Once you find the line with "Task: Enter full" in the entries below, return exactly every line from it through the line with "Toggle Feedback Forum".

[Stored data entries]
§ §

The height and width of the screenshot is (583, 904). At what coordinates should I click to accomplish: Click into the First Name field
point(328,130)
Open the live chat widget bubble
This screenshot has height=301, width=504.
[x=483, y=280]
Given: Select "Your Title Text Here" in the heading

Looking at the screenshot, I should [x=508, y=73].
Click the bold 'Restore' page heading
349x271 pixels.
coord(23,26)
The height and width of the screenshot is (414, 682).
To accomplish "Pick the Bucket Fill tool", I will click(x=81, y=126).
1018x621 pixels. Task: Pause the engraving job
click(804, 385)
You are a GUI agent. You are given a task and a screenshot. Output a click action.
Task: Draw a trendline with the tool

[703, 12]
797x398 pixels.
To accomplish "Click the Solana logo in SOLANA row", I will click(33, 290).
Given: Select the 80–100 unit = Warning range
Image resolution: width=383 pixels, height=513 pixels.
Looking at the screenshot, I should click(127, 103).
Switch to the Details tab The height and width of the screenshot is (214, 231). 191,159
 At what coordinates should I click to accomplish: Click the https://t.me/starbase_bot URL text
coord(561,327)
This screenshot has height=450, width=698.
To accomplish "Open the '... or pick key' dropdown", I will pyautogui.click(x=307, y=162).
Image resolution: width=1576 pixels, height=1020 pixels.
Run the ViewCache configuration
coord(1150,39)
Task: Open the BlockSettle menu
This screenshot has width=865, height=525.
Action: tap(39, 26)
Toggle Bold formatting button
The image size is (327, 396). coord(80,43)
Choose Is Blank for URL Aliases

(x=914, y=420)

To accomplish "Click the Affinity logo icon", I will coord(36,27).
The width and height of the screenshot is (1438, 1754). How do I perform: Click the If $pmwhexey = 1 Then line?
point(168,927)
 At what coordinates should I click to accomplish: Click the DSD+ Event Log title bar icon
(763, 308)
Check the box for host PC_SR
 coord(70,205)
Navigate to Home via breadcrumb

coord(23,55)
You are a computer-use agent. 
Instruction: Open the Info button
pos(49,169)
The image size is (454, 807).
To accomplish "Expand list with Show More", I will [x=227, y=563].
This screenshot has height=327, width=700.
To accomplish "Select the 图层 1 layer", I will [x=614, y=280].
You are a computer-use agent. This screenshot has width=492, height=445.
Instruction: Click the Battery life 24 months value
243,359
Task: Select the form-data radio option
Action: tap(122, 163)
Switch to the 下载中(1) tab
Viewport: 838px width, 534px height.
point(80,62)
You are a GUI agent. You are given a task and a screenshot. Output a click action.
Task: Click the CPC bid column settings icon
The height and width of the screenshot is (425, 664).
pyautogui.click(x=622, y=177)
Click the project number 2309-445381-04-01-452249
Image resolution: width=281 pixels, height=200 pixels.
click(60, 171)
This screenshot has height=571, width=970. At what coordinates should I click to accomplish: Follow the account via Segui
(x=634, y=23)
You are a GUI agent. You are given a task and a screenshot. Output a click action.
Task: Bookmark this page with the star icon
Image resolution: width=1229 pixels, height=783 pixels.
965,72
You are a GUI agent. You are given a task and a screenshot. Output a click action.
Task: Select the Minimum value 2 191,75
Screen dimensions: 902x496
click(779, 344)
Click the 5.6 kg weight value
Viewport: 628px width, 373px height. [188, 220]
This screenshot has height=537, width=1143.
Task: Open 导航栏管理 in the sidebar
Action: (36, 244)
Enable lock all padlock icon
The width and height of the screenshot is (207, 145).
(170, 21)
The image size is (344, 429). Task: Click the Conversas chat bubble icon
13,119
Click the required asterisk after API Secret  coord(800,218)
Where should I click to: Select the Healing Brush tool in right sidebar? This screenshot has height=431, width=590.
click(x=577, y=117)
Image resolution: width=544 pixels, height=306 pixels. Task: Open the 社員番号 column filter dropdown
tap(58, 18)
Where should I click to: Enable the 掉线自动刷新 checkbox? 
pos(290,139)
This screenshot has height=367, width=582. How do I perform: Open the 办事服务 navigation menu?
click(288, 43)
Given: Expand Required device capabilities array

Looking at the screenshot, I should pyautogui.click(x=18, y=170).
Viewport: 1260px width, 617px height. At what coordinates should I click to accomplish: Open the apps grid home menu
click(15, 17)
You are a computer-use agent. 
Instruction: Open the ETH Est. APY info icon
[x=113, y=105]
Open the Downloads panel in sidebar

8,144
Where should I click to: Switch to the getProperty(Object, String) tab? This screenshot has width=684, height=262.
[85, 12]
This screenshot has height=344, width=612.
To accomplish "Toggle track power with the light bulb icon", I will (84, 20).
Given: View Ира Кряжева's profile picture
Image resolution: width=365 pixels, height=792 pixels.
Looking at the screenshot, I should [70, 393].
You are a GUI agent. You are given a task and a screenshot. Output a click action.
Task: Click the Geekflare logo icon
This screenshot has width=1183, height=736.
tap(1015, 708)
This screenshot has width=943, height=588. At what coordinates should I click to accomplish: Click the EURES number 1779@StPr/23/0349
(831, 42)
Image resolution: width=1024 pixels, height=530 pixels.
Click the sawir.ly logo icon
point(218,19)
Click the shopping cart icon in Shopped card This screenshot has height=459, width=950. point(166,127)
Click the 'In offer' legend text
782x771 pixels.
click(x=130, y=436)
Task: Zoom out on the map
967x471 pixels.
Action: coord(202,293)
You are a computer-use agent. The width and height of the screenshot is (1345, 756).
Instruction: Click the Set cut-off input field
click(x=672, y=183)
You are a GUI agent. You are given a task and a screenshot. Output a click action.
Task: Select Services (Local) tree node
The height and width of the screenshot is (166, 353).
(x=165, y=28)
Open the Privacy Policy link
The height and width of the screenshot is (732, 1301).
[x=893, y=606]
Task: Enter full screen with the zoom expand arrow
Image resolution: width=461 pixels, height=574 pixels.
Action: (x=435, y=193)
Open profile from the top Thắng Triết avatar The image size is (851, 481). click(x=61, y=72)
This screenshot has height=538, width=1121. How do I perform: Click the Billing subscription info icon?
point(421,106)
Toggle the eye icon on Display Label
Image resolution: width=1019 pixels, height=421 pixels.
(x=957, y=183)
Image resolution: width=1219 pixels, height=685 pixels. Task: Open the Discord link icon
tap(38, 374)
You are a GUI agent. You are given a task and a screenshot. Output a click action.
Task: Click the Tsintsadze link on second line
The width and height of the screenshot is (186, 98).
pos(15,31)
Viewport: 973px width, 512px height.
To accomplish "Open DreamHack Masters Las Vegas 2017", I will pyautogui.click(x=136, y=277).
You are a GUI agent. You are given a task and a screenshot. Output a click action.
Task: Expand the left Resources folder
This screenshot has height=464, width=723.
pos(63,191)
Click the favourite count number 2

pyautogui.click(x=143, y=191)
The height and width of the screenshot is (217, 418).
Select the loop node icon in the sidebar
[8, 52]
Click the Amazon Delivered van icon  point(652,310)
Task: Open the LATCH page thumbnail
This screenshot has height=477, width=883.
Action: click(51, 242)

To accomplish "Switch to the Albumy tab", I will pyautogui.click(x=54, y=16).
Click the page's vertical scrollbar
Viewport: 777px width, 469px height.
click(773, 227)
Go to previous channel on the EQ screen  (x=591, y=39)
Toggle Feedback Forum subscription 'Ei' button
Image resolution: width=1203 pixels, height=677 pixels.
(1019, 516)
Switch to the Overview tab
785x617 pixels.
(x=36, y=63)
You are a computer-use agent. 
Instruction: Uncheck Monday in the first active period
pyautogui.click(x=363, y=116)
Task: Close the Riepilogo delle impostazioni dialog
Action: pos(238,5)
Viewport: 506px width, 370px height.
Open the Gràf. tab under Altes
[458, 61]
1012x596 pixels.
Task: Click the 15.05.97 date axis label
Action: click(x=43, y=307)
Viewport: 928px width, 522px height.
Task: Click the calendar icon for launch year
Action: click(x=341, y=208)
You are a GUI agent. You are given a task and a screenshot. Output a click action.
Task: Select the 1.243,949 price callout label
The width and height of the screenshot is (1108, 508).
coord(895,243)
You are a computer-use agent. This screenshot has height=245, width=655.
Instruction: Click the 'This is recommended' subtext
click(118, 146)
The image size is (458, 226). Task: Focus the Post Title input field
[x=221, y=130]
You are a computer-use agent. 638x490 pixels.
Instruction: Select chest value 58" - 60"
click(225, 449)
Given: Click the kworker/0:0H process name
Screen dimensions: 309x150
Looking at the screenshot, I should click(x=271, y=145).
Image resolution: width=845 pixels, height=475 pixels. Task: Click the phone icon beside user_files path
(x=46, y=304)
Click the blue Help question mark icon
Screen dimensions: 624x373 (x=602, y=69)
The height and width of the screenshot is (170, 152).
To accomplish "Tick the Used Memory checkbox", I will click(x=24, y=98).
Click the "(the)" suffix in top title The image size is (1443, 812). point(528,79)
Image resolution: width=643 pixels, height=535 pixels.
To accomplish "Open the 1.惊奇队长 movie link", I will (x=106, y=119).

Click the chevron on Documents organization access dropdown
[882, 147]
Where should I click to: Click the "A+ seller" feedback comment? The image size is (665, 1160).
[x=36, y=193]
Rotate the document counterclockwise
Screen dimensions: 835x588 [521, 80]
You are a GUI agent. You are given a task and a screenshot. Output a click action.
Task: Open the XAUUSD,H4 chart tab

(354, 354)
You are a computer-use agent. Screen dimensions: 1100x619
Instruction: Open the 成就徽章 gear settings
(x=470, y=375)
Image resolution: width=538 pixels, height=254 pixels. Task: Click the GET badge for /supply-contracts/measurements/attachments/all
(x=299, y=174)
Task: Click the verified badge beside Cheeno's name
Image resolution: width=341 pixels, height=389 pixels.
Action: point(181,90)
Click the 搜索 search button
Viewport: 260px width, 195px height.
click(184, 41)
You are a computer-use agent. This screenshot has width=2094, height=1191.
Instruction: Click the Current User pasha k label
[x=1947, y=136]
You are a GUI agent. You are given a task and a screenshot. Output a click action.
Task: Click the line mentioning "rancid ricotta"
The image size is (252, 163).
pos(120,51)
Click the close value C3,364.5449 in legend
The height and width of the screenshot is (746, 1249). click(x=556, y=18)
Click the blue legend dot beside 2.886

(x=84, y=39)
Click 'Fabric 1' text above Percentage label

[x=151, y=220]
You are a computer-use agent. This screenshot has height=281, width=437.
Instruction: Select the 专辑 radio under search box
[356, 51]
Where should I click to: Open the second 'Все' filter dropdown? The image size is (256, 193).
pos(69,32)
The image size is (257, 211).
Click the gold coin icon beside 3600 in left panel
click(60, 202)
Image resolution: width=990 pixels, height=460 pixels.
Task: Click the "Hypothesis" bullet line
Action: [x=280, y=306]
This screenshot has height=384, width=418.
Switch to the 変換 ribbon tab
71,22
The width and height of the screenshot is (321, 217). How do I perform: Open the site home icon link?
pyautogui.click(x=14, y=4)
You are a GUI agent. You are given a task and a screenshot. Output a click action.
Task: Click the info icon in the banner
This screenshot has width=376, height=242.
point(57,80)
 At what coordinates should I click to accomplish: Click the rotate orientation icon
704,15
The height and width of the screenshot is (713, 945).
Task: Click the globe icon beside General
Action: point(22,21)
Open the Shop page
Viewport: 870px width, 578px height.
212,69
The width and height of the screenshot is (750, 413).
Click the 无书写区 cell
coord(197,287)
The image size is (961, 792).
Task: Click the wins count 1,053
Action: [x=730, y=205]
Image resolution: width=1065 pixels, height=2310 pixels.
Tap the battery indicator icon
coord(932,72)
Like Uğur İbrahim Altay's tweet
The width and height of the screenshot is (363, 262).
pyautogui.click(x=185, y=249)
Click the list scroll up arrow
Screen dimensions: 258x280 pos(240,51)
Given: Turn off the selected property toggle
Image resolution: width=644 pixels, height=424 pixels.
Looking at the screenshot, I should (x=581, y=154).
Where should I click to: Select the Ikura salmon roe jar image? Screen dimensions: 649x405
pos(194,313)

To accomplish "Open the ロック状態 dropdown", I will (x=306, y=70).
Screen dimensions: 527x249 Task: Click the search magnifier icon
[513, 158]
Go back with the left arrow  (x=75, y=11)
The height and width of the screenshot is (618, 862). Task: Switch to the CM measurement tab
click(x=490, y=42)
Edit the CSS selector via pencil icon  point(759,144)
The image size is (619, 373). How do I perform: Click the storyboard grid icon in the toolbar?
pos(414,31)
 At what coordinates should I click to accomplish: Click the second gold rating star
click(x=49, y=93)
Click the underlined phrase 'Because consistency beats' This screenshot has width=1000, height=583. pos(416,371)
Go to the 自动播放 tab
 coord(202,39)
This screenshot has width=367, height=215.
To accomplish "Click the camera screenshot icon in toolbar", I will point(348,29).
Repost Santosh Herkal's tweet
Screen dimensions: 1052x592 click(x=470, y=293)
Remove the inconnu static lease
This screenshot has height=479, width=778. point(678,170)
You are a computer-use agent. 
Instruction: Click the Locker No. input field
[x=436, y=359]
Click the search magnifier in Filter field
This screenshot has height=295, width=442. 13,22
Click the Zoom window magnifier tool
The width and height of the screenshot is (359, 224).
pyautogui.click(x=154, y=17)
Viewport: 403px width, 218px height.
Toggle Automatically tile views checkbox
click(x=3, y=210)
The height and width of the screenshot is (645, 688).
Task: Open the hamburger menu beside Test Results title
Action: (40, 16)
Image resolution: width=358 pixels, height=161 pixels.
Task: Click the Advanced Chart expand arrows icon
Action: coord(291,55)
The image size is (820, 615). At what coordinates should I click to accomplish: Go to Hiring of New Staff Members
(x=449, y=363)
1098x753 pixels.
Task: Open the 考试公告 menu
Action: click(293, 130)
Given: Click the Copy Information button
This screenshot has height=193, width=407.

§ §

* **THE ANSWER**:
Task: Enter full screen with the zoom expand arrow
Image resolution: width=461 pixels, height=574 pixels.
Action: (x=435, y=193)
Open profile from the top Thắng Triết avatar The image size is (851, 481). click(x=61, y=72)
This screenshot has height=538, width=1121. How do I perform: Click the Billing subscription info icon?
point(421,106)
Toggle the eye icon on Display Label
Image resolution: width=1019 pixels, height=421 pixels.
(x=957, y=183)
Image resolution: width=1219 pixels, height=685 pixels. Task: Open the Discord link icon
tap(38, 374)
You are a GUI agent. You are given a task and a screenshot. Output a click action.
Task: Click the Tsintsadze link on second line
The width and height of the screenshot is (186, 98).
pos(15,31)
Viewport: 973px width, 512px height.
To accomplish "Open DreamHack Masters Las Vegas 2017", I will pyautogui.click(x=136, y=277).
You are a GUI agent. You are given a task and a screenshot. Output a click action.
Task: Expand the left Resources folder
This screenshot has height=464, width=723.
pos(63,191)
Click the favourite count number 2

pyautogui.click(x=143, y=191)
The height and width of the screenshot is (217, 418).
Select the loop node icon in the sidebar
[8, 52]
Click the Amazon Delivered van icon  point(652,310)
Task: Open the LATCH page thumbnail
This screenshot has height=477, width=883.
Action: click(51, 242)

To accomplish "Switch to the Albumy tab", I will pyautogui.click(x=54, y=16).
Click the page's vertical scrollbar
Viewport: 777px width, 469px height.
click(773, 227)
Go to previous channel on the EQ screen  (x=591, y=39)
Toggle Feedback Forum subscription 'Ei' button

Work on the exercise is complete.